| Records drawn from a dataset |
········

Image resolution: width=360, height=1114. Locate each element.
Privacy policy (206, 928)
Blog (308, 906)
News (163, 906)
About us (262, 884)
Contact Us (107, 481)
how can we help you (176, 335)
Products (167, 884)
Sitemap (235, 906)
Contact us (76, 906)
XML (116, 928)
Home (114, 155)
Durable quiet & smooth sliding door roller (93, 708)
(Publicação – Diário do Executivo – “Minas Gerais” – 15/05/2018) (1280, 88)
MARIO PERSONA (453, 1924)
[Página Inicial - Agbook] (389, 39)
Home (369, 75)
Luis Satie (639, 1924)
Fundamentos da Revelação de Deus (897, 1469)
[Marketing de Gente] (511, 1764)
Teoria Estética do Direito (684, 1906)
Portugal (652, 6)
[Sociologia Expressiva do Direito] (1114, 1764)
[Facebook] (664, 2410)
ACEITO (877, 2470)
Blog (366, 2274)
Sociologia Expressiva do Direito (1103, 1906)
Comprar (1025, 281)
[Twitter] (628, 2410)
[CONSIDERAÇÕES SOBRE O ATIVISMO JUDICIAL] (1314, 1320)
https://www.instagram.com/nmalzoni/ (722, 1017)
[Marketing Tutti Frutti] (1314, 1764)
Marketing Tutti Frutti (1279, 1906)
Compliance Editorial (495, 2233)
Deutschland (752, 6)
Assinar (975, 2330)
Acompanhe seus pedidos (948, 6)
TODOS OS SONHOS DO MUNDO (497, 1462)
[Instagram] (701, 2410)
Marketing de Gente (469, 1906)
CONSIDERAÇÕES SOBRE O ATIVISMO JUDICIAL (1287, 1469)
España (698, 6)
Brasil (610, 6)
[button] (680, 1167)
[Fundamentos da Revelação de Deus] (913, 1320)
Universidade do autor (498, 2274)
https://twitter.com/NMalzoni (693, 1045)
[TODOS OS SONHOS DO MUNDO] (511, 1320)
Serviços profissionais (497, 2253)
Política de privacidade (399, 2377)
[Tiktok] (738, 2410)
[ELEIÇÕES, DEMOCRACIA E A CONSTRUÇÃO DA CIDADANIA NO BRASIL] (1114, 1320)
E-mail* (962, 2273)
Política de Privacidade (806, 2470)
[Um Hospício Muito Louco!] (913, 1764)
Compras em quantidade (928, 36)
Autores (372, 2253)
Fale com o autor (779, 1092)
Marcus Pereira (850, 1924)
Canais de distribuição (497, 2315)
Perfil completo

········

| WORK TO COMPLETE |
Copy every entry exactly. Leave nothing out.

| YOUR RESPONSE |
Image resolution: width=360, height=1114. Locate each element.
Privacy policy (206, 928)
Blog (308, 906)
News (163, 906)
About us (262, 884)
Contact Us (107, 481)
how can we help you (176, 335)
Products (167, 884)
Sitemap (235, 906)
Contact us (76, 906)
XML (116, 928)
Home (114, 155)
Durable quiet & smooth sliding door roller (93, 708)
(Publicação – Diário do Executivo – “Minas Gerais” – 15/05/2018) (1280, 88)
MARIO PERSONA (453, 1924)
[Página Inicial - Agbook] (389, 39)
Home (369, 75)
Luis Satie (639, 1924)
Fundamentos da Revelação de Deus (897, 1469)
[Marketing de Gente] (511, 1764)
Teoria Estética do Direito (684, 1906)
Portugal (652, 6)
[Sociologia Expressiva do Direito] (1114, 1764)
[Facebook] (664, 2410)
ACEITO (877, 2470)
Blog (366, 2274)
Sociologia Expressiva do Direito (1103, 1906)
Comprar (1025, 281)
[Twitter] (628, 2410)
[CONSIDERAÇÕES SOBRE O ATIVISMO JUDICIAL] (1314, 1320)
https://www.instagram.com/nmalzoni/ (722, 1017)
[Marketing Tutti Frutti] (1314, 1764)
Marketing Tutti Frutti (1279, 1906)
Compliance Editorial (495, 2233)
Deutschland (752, 6)
Assinar (975, 2330)
Acompanhe seus pedidos (948, 6)
TODOS OS SONHOS DO MUNDO (497, 1462)
[Instagram] (701, 2410)
Marketing de Gente (469, 1906)
CONSIDERAÇÕES SOBRE O ATIVISMO JUDICIAL (1287, 1469)
España (698, 6)
Brasil (610, 6)
[button] (680, 1167)
[Fundamentos da Revelação de Deus] (913, 1320)
Universidade do autor (498, 2274)
https://twitter.com/NMalzoni (693, 1045)
[TODOS OS SONHOS DO MUNDO] (511, 1320)
Serviços profissionais (497, 2253)
Política de privacidade (399, 2377)
[Tiktok] (738, 2410)
[ELEIÇÕES, DEMOCRACIA E A CONSTRUÇÃO DA CIDADANIA NO BRASIL] (1114, 1320)
E-mail* (962, 2273)
Política de Privacidade (806, 2470)
[Um Hospício Muito Louco!] (913, 1764)
Compras em quantidade (928, 36)
Autores (372, 2253)
Fale com o autor (779, 1092)
Marcus Pereira (850, 1924)
Canais de distribuição (497, 2315)
Perfil completo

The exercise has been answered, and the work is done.